*Provided information*.
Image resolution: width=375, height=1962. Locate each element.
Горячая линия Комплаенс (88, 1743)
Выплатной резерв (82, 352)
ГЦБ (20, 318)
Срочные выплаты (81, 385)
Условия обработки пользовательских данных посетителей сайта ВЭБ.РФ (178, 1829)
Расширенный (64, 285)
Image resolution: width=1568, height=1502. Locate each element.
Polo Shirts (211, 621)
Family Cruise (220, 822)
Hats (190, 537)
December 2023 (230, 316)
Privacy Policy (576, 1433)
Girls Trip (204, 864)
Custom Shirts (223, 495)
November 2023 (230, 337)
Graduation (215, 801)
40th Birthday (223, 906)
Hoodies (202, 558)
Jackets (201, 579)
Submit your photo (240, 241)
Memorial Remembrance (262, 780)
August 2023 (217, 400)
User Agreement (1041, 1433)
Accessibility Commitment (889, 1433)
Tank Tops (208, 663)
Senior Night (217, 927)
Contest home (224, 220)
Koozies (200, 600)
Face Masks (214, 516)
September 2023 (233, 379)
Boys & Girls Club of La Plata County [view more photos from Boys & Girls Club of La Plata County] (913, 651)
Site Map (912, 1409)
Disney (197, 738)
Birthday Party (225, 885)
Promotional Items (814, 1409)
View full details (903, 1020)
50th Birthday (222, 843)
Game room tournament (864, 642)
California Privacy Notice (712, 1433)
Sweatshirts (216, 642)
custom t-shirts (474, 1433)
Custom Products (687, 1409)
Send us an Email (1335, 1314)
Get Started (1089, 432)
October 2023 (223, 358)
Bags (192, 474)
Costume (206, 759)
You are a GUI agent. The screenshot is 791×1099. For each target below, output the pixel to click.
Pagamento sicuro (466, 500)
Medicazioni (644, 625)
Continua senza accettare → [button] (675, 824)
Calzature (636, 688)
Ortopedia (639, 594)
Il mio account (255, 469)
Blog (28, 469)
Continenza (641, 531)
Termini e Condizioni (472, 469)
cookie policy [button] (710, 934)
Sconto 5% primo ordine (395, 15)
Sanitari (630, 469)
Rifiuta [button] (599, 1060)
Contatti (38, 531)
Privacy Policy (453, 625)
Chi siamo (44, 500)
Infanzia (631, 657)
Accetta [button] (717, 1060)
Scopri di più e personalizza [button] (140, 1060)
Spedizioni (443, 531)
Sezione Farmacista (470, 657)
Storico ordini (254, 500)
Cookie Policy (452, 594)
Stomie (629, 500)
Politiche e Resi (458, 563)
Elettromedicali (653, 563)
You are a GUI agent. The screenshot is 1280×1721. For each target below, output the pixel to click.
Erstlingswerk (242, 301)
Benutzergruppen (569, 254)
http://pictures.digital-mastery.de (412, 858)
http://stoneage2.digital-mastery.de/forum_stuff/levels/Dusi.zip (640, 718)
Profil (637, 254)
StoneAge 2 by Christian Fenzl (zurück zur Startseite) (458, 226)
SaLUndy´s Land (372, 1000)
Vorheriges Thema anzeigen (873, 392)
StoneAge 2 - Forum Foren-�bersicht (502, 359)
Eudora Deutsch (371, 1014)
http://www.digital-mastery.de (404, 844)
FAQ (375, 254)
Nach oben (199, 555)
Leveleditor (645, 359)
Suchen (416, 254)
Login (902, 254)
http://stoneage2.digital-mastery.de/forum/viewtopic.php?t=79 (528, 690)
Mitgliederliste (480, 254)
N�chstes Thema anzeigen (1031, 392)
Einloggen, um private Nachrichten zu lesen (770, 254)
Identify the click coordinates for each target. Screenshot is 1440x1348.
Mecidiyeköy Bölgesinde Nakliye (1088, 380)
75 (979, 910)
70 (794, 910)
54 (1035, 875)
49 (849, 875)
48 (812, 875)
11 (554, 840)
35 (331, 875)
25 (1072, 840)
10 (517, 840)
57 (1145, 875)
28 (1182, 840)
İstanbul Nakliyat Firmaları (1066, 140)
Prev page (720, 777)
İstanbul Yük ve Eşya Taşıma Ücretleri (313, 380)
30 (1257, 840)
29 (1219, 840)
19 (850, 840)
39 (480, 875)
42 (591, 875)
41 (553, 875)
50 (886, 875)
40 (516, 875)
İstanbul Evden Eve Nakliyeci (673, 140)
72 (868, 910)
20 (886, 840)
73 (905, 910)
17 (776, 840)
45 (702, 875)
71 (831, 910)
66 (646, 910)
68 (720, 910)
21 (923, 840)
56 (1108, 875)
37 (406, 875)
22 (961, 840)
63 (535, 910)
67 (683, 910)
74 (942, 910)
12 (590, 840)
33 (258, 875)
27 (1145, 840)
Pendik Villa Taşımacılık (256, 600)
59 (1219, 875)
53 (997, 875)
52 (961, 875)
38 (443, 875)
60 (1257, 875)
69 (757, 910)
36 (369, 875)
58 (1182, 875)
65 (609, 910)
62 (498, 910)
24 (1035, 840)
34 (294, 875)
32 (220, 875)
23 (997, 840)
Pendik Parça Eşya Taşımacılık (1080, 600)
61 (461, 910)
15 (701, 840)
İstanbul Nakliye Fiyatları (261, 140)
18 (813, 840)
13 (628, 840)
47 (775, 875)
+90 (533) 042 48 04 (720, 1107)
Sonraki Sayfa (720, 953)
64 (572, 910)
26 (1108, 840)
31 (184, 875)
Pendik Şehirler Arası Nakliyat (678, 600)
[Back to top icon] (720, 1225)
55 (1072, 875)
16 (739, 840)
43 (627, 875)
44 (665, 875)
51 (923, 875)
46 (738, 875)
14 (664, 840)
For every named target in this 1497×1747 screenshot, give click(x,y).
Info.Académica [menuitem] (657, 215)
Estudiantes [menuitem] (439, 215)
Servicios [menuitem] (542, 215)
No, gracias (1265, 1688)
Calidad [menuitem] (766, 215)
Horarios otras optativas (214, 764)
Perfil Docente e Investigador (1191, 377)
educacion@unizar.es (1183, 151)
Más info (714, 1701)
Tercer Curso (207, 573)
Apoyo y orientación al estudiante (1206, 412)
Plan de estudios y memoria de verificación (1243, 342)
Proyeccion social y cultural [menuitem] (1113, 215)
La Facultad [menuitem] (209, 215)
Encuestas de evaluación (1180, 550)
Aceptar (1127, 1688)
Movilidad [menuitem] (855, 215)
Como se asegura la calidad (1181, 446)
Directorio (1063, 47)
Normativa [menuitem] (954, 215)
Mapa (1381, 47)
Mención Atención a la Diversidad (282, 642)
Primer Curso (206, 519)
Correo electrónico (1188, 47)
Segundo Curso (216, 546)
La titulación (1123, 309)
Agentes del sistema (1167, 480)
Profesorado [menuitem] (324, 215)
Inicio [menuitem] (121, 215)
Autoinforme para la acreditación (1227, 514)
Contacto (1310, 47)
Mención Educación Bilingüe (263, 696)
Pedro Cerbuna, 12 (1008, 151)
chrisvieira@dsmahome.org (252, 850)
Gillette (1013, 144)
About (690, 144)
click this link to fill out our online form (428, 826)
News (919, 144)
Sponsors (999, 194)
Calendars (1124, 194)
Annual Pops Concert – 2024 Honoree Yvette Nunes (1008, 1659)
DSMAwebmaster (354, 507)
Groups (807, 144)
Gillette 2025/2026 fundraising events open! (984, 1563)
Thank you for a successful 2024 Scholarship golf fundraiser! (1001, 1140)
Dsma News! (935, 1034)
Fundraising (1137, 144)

*Problem statement*. Please give the material again, starting at the line containing "50 (886, 875)" and ending at the line containing "Pedro Cerbuna, 12 (1008, 151)", with the coordinates in each answer scaled by 2.35 and rounded to whole numbers, halves rounded up. Keep every request unchanged, including any numbers in it, and return only those lines.

*Exercise response*.
50 (2082, 2056)
40 (1213, 2056)
İstanbul Evden Eve Nakliyeci (1582, 329)
72 (2040, 2139)
20 (2082, 1974)
73 (2127, 2139)
17 (1824, 1974)
45 (1650, 2056)
71 (1953, 2139)
66 (1518, 2139)
68 (1692, 2139)
21 (2169, 1974)
56 (2604, 2056)
37 (954, 2056)
22 (2258, 1974)
63 (1257, 2139)
67 (1605, 2139)
74 (2214, 2139)
12 (1387, 1974)
33 (606, 2056)
27 (2691, 1974)
Pendik Villa Taşımacılık (602, 1410)
59 (2865, 2056)
53 (2343, 2056)
52 (2258, 2056)
38 (1041, 2056)
60 (2954, 2056)
69 (1779, 2139)
36 (867, 2056)
58 (2778, 2056)
65 (1431, 2139)
62 (1170, 2139)
24 (2432, 1974)
34 (691, 2056)
32 (517, 2056)
23 (2343, 1974)
Pendik Parça Eşya Taşımacılık (2538, 1410)
61 (1083, 2139)
15 (1647, 1974)
İstanbul Nakliye Fiyatları (613, 329)
18 (1911, 1974)
13 (1476, 1974)
47 (1821, 2056)
+90 (533) 042 48 04 (1692, 2601)
Sonraki Sayfa (1692, 2240)
64 (1344, 2139)
26 (2604, 1974)
31 (432, 2056)
Pendik Şehirler Arası Nakliyat (1593, 1410)
[Back to top icon] (1692, 2879)
55 (2519, 2056)
16 (1737, 1974)
43 (1473, 2056)
44 (1563, 2056)
51 (2169, 2056)
46 (1734, 2056)
14 (1560, 1974)
For every named target in this 1497×1747 screenshot, give click(x,y).
Info.Académica [menuitem] (1544, 505)
Estudiantes [menuitem] (1032, 505)
Servicios [menuitem] (1274, 505)
No, gracias (2973, 3967)
Calidad [menuitem] (1800, 505)
Horarios otras optativas (503, 1795)
Perfil Docente e Investigador (2799, 886)
educacion@unizar.es (2780, 355)
Más info (1678, 3997)
Tercer Curso (486, 1347)
Apoyo y orientación al estudiante (2834, 968)
Plan de estudios y memoria de verificación (2921, 804)
Proyeccion social y cultural [menuitem] (2616, 505)
La Facultad [menuitem] (491, 505)
Encuestas de evaluación (2773, 1293)
Aceptar (2648, 3967)
Movilidad [menuitem] (2009, 505)
Como se asegura la calidad (2775, 1048)
Directorio (2498, 110)
Normativa [menuitem] (2242, 505)
Mapa (3245, 110)
Mención Atención a la Diversidad (663, 1509)
Primer Curso (484, 1220)
Correo electrónico (2792, 110)
Segundo Curso (508, 1283)
La titulación (2639, 726)
Agentes del sistema (2742, 1128)
Profesorado [menuitem] (761, 505)
Inicio [menuitem] (284, 505)
Autoinforme para la acreditación (2883, 1208)
Contacto (3079, 110)
Mención Educación Bilingüe (618, 1636)
Pedro Cerbuna, 12 (2369, 355)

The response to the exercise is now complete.